Other important optimizations

  • [Flink-17339] As of 1.11, Blink Planner will become the default Table API/SQL Planner. In fact, SQL Client’s default Planner has become Blink Planner in 1.10. The old Planner will still be supported, but no major changes will follow.

  • [Flink-5763] Savepoints writes all state (including metadata and program state) to a single directory. This makes it easy for the user to see which files are contained in each Savepoint State and allows the user to relocate Savepoint directly by moving the directory.

  • [Flink-16408] To reduce the JVM metadata space, FLINK 1.11 will reuse the ClassLoader of a single TaskExecutor as long as there is a Slot for that job on it. This change changes the behavior of Flink error recovery because static fields are not reinitialized.

  • [F**** link-11086] Flink now supports Hadoop 3.0.0 and above.
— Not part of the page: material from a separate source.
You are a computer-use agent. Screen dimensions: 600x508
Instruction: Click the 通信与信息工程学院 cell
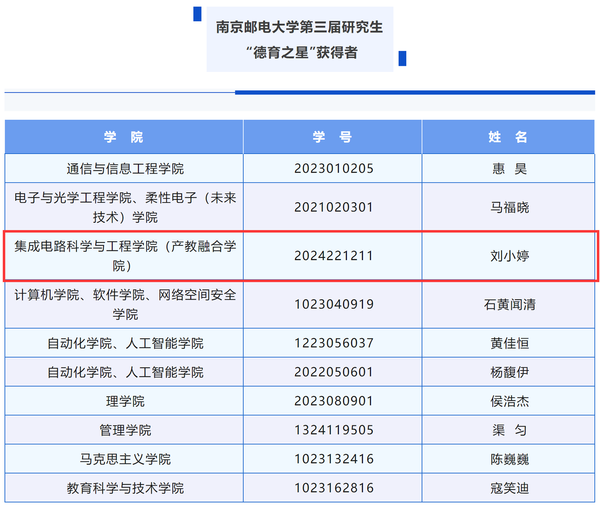coord(125,168)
Note that the Flink project doesn’t provide any updated “Flink-shaded – Hadoop-*” JARS, Instead, you need to add your Hadoop dependencies to the HADOOP_CLASSPATH environment variable (as recommended) or to the lib/ directory.

  • [Flink-16963] All FLINK built-in Metric reports are now modified as FLINK plug-ins. If they are to be used, they should not be placed in the lib/ directory (which causes class conflicts), but in the plugins/ directory.

  • The [FLINK-12639] community is refactoring FLINK documents, and starting with 1.11, you may notice some changes in document navigation and content organization.

Detailed Release Notes

If you want to upgrade to 1.11, please read the release details. Compared to all previous 1.x versions, 1.11 guarantees compatibility for all interfaces labeled @public.